▶ _Testo fornito_:

>>>>

Federica,
con esempi molto semplici, spiegava ad un pubblico variegato la
differente concezione tra giustizia retributiva e giustizia
riparativa: "l’oggetto che osserviamo è lo stesso,
ma dobbiamo cambiarci gli occhiali per guardarlo da un’altra prospettiva".
Già, gli occhiali fanno sempre la differenza! La facevano,
certamente, per l’ottico sognatore di De André, "spacciatore
di lenti… perché le pupille abituate a copiare inventino
i mondi sui quali guardare"; ma indubbiamente la fanno
anche per noi. Al di là di ogni pretesa oggettività,
infatti, la soggettività di cui siamo dotati, il nostro
orizzonte di comprensione e le inclinazioni che ci caratterizzano
giocano un ruolo fondamentale nel processo di conoscenza con cui
ci rapportiamo alla realtà e ci permettono di superare
la mera apparenza delle cose, per cogliere più a fondo
qualche aspetto della loro essenza e potenzialità. Così
una stessa situazione può spingere alcuni ad assumere un
atteggiamento passivo e rassegnato, apparendo loro "normale
e inevitabile", ma può motivare altri all’impegno
e perfino alla lotta, risultandogli, al contrario, deprecabile
e intollerabile. Allo stesso modo, una persona giudicata "irrecuperabile"
dal comune - spesso spietato - buon senso, può invece essere
aiutata a compiere un cammino di riscatto, da parte di chi sappia
offrirle una mano, valorizzando quel residuo di umanità
che sempre è possibile scovare in ognuno, per quando abbruttito
possa apparire. Certo bisogna volerlo; e a questo proposito risultano
quanto mai imprescindibili l’interesse, la determinazione ed il
modo, assolutamente originale, con cui ciascuno guarda alla vita.

<<<<

▶ _Materiale fornito_:
>>>>

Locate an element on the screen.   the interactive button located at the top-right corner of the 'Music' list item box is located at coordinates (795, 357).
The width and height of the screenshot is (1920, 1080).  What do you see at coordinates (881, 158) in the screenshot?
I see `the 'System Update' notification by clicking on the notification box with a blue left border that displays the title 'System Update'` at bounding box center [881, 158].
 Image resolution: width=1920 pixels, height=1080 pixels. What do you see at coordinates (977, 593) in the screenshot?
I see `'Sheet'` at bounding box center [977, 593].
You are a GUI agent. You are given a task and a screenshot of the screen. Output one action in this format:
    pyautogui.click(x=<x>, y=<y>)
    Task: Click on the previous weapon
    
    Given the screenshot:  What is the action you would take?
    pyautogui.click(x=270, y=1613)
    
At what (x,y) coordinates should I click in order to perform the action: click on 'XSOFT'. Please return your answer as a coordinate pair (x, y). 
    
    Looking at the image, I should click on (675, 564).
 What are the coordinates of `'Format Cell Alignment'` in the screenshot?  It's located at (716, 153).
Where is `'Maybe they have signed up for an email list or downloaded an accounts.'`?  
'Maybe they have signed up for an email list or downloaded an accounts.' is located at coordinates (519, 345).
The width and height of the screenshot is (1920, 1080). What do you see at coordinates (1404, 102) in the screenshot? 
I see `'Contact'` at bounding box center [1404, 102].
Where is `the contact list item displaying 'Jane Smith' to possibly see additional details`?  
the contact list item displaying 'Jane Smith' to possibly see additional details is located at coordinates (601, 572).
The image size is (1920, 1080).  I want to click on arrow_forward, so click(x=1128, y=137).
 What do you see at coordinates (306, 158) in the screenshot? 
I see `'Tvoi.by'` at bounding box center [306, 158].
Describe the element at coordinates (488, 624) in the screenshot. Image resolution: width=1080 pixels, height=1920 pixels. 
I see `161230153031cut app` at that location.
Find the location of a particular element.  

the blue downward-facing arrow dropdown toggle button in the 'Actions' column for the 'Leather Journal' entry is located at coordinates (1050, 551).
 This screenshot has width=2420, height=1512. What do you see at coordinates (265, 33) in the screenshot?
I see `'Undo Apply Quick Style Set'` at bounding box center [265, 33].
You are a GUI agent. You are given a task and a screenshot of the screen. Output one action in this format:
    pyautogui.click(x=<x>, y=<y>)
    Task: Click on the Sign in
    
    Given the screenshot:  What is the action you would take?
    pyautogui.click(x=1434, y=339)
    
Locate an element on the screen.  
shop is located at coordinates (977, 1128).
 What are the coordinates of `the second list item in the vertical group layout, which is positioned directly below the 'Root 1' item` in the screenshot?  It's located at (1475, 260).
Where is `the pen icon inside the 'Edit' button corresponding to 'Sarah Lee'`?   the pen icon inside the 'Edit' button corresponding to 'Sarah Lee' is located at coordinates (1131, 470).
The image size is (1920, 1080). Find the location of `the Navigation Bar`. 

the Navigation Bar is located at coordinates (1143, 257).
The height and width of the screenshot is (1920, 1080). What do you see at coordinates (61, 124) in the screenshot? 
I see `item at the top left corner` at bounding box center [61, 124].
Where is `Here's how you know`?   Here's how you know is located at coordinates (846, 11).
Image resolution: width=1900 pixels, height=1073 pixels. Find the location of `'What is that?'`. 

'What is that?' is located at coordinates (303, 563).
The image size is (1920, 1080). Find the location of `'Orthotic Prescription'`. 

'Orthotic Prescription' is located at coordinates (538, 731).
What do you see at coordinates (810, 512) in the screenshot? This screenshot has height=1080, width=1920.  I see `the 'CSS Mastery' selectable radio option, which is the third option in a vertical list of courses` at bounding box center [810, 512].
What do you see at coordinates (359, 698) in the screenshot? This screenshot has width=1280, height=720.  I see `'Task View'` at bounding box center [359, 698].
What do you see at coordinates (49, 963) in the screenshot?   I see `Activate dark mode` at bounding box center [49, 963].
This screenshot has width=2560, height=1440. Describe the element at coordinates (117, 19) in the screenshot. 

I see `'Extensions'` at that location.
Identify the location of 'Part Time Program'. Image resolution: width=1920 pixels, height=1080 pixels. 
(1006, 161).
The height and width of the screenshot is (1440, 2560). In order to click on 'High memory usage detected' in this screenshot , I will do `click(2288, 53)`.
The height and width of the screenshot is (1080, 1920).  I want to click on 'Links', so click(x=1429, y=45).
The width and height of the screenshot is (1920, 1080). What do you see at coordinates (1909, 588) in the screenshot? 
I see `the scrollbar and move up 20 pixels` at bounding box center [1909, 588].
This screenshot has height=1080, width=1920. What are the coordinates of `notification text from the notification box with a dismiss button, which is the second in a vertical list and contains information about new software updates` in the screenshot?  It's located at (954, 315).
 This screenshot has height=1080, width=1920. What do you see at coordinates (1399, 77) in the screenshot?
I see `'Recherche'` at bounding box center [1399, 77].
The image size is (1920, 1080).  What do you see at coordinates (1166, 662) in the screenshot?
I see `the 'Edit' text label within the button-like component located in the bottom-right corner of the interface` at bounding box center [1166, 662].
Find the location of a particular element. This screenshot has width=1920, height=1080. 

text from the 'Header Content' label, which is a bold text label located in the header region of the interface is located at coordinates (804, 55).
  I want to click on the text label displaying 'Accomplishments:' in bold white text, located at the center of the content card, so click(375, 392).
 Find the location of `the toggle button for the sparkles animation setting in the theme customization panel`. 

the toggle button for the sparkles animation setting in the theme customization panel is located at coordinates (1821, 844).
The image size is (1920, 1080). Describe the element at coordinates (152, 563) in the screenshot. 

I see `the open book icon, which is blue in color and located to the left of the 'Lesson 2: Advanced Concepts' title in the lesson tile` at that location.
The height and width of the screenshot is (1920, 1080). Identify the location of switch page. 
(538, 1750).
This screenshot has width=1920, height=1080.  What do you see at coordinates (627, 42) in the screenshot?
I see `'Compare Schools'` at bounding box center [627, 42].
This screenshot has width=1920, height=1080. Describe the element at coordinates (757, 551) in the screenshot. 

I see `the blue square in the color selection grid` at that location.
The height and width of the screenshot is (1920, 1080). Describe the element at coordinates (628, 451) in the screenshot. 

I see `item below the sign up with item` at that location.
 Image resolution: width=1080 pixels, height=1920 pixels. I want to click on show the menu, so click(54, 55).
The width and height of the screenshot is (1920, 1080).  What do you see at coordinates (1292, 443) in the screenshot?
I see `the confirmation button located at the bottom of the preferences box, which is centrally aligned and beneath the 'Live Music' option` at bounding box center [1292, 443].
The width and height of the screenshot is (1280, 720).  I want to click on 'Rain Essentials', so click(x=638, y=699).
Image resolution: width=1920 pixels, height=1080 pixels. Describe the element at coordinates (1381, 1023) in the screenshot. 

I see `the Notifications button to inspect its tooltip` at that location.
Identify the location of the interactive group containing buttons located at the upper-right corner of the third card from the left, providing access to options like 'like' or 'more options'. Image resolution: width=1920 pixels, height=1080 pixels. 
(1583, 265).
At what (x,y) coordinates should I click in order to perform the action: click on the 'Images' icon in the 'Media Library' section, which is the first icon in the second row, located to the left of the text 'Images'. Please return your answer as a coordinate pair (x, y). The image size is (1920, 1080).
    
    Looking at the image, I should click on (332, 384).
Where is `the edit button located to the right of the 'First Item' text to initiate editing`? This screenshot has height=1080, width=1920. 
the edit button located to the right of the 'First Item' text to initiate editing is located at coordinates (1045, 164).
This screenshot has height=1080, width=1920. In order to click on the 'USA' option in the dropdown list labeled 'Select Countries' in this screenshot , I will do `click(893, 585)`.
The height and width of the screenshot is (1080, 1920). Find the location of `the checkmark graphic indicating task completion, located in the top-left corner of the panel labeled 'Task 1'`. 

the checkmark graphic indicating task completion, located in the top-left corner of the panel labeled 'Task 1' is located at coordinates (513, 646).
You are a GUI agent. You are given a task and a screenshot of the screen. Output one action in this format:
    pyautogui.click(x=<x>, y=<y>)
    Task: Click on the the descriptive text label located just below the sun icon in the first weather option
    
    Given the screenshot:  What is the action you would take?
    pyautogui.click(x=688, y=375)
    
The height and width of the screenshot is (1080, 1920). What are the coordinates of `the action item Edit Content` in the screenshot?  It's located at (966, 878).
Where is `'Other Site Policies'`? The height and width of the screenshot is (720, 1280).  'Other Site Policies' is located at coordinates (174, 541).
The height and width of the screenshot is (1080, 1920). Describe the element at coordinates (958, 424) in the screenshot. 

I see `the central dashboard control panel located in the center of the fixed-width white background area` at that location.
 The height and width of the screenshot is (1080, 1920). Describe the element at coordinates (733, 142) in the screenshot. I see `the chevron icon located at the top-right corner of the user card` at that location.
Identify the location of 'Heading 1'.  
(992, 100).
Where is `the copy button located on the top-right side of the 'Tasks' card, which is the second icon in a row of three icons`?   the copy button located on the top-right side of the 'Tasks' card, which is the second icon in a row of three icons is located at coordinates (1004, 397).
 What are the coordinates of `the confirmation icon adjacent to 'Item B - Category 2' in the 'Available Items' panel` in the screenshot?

<<<<

▶ _Da svolgere_:
a) Dal testo sulla giustizia riparativa cita il passo che inizia con le parole "dal comune - spesso" e si chiude dopo "guarda alla vita.", senza cambiare nulla.
b) Riporta tutte le espressioni che il testo sulla giustizia riparativa racchiude tra virgolette.

▶ _Esercizio svolto_:
a)
dal comune - spesso spietato - buon senso, può invece essere
aiutata a compiere un cammino di riscatto, da parte di chi sappia
offrirle una mano, valorizzando quel residuo di umanità
che sempre è possibile scovare in ognuno, per quando abbruttito
possa apparire. Certo bisogna volerlo; e a questo proposito risultano
quanto mai imprescindibili l’interesse, la determinazione ed il
modo, assolutamente originale, con cui ciascuno guarda alla vita.

b)
- "l’oggetto che osserviamo è lo stesso, ma dobbiamo cambiarci gli occhiali per guardarlo da un’altra prospettiva"
- "spacciatore di lenti… perché le pupille abituate a copiare inventino i mondi sui quali guardare"
- "normale e inevitabile"
- "irrecuperabile"